Patient engagement

Intelligent patient experiences, part 4: How effectively can your clinicians manage patient care?

Young woman, looking at her phone, viewing her patient record

In the penultimate installment in our five-part series, we flip perspective and explore how AI-powered technology can lighten the load on care teams, while helping clinicians communicate with patients at key moments to effectively manage their care.

The quality of patient outcomes isn’t just determined by what happens in the procedure room or during the exam. So much depends on the rest of their care journey. From ensuring they adhere to discharge instructions to checking in on their progress, following up in the right way, at the right time, has a profound impact on patient health.

But the process can be extremely time-consuming. It’s another set of tasks that contribute to the growing workload of care teams, whose capacity to directly engage with patients is already being eaten into by inboxes cluttered with questions and an increasing amount of time spent in the EHR.

Now, AI-powered technology is supporting clinicians to manage patients’ ongoing care more efficiently. Healthcare organizations can automate many of these crucial but repetitive tasks and reduce manual work for care teams—all while driving positive patient outcomes.

Freeing up clinicians to follow up

As discussed in the last blog post in this series, Intelligent Virtual Agents have a key role to play in helping care teams quickly and efficiently respond to routine patient inquiries.

AI can automatically answer many patient questions before they hit a clinician’s inbox. What’s more, it can ensure questions are routed correctly, saving care teams the hassle of redirecting inquiries themselves, and shortening the time between patients reaching out and patients receiving the information they need.

Streamlining scheduling for care teams and patients alike

AI-powered technology can also streamline the scheduling of follow-up and preventative care—whether you’re inviting a post-op patient in to review their progress or reminding a patient who’s developed asthma to book their seasonal flu shot.

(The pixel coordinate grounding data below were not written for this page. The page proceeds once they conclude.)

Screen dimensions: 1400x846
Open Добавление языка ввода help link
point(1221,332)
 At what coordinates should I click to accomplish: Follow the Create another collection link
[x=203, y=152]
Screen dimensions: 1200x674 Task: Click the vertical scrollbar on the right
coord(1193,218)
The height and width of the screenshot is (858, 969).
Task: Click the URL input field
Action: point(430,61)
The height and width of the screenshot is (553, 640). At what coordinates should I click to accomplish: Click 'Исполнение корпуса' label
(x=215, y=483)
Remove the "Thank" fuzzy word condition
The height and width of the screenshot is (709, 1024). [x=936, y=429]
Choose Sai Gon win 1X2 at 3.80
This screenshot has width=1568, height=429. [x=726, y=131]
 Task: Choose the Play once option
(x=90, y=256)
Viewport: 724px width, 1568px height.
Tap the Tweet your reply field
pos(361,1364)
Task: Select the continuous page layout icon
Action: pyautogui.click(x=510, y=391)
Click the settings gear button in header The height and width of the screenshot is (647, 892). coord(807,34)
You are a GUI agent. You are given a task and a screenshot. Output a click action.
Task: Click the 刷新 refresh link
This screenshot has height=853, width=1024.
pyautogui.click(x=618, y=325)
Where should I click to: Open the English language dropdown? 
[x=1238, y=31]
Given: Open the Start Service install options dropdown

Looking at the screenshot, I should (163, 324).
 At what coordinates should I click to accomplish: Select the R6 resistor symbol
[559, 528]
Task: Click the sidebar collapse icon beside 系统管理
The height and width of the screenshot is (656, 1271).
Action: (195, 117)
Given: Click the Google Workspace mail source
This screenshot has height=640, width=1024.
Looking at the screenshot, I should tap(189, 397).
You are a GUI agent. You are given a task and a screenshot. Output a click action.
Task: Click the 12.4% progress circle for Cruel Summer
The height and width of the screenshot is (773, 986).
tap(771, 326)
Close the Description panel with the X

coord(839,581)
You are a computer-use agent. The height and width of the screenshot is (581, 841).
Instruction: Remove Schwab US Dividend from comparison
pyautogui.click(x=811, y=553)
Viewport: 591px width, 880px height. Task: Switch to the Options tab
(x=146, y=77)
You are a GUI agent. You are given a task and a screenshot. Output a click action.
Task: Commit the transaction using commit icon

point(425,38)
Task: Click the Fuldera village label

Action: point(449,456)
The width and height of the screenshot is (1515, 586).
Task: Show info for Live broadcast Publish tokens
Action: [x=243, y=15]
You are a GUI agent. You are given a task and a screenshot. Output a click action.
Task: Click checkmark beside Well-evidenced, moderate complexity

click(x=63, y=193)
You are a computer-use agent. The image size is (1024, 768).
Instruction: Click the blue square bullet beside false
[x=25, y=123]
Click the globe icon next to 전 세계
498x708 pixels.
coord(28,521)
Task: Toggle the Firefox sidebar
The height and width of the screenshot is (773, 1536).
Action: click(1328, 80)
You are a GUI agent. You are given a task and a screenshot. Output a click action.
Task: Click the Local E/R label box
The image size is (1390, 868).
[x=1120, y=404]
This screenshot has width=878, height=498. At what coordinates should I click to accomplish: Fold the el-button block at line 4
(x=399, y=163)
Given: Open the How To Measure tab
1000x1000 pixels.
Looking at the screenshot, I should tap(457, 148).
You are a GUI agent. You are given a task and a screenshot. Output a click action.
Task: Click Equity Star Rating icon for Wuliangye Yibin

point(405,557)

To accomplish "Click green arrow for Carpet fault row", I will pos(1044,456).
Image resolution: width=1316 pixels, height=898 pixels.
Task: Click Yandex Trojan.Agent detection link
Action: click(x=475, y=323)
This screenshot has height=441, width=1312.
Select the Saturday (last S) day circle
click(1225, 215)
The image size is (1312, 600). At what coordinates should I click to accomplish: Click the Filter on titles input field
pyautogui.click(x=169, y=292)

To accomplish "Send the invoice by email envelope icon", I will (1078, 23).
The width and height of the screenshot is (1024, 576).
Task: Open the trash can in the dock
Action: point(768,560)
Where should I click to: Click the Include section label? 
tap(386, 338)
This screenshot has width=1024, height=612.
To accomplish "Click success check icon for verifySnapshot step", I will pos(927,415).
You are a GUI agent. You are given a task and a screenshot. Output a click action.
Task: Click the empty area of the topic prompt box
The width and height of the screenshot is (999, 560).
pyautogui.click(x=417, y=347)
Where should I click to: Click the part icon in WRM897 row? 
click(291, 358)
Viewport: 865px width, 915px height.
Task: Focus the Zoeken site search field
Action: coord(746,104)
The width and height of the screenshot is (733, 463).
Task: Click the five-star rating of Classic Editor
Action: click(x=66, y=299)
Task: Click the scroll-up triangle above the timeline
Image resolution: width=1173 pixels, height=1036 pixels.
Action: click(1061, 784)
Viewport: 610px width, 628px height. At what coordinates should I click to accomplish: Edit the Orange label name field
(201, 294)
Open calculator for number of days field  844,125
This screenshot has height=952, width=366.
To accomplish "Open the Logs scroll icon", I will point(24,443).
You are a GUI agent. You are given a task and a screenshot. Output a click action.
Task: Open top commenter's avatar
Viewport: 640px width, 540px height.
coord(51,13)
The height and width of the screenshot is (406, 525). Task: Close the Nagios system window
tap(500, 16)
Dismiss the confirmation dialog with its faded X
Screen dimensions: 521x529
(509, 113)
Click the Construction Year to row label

Let’s take the latter scenario.

Winter is on its way, and Jane’s healthcare provider is inviting patients with a high risk of influenza complications to get vaccinated. Jane receives the automated notification by SMS, her preferred channel. She can’t make the proposed date and time, so she replies to the message and interacts with the provider’s Intelligent Virtual Agent to book a more convenient time.

A few months later, Jane has a knee replacement, and after she’s discharged, she receives an SMS message checking to see if she filled her prescription. She replies that she was unable to pick up her prescription, so the provider sends the prescription to a pharmacy that delivers.

Later, she receives a phone call checking on her recovery, and she provides feedback through a survey about the condition of the wound, her pain level, and her range of motion. She also receives a daily SMS reminding her about the importance of exercise, with a link to some recommended moves. And when Jane forgets when she can shower, she refers to her plainly written discharge instructions. Then she visits the hospital website to find out when she can get back to playing pickleball.

In this scenario, all of this is automated communication that would normally be led by a care team member. It’s more convenient for Jane, anticipating her needs and giving her information that’s vetted and trusted by her provider—all with minimal effort from the care team.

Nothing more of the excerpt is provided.